Ginger For Upset Stomach

The common ginger root used in cooking has been found to
alleviate nausea, indigestion, and motion sickness.

For motion sickness ginger is more effective than the common
Dramamine, says the British medical journal Lancet. Researchers
recommend 1,500 mg. of ginger approximately 30 minutes before
travel. An alternative is a 12 oz. glass of ginger ale. Another
study found that a 940 mg. dose of ginger was effective if it
was consumed 20 to 25 minutes before travel.

Physicians in Europe found that 250 mg. of common ginger stops
the nausea and vomiting of mothers-to-be.

A study with 80 Danish naval cadets unaccustomed to sailing
heavy seas found that one gram of ginger reduced vomiting and
cold sweating. Fewer symptoms of nausea and vertigo were also
reported.

The magic ingredient is gingerol, the active ingredient in
ginger. It works with the gastrointestinal tract and does not
interact with the nervous system so it has no side effects of
toxicity.

A 1/2 teaspoon of ginger is as effective as Dramamine in
relieving motion sickness and is equal to 940 mg.

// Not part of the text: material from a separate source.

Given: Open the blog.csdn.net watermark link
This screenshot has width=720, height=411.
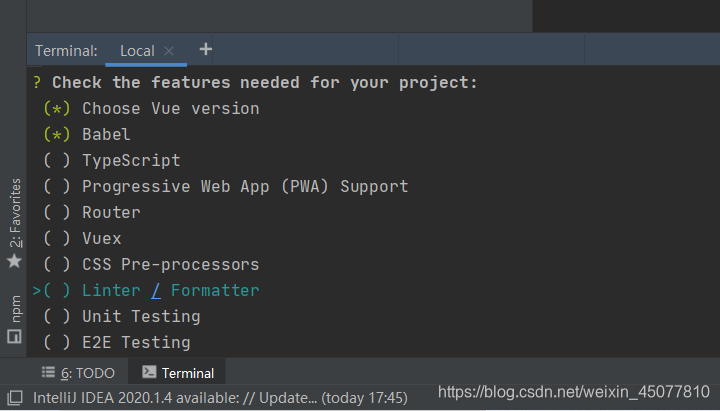Looking at the screenshot, I should [573, 393].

A ginger tea can be made by measuring one teaspoon of powdered
ginger in a cup of boiling water or fruit juice.

Another method of using ginger is to use essential oil of
ginger. Fill a bowl with boiling water, put in one drop of
ginger per pint of water used, cover your head and inhale for 5
minutes with your eyes closed.

For morning sickness drink ginger ale or ginger tea, eat ginger
snaps or take 250 mg. of ginger four times daily. Using 1/8
teaspoon of powdered ginger 4 times a day relieved morning
sickness in pregnant women.

During pregnancy, the total daily dose should not exceed one
gram daily. For others, the daily dose may approach two to three
grams if needed. For prevention of motion sickness, begin taking
three to four hours before the planned trip.

The active ingredient in ginger is gingerol, so when purchasing
a ginger extract, make sure it is standardized in an 11:1
concentration. The recommended dose of the extract is 1,000 mg.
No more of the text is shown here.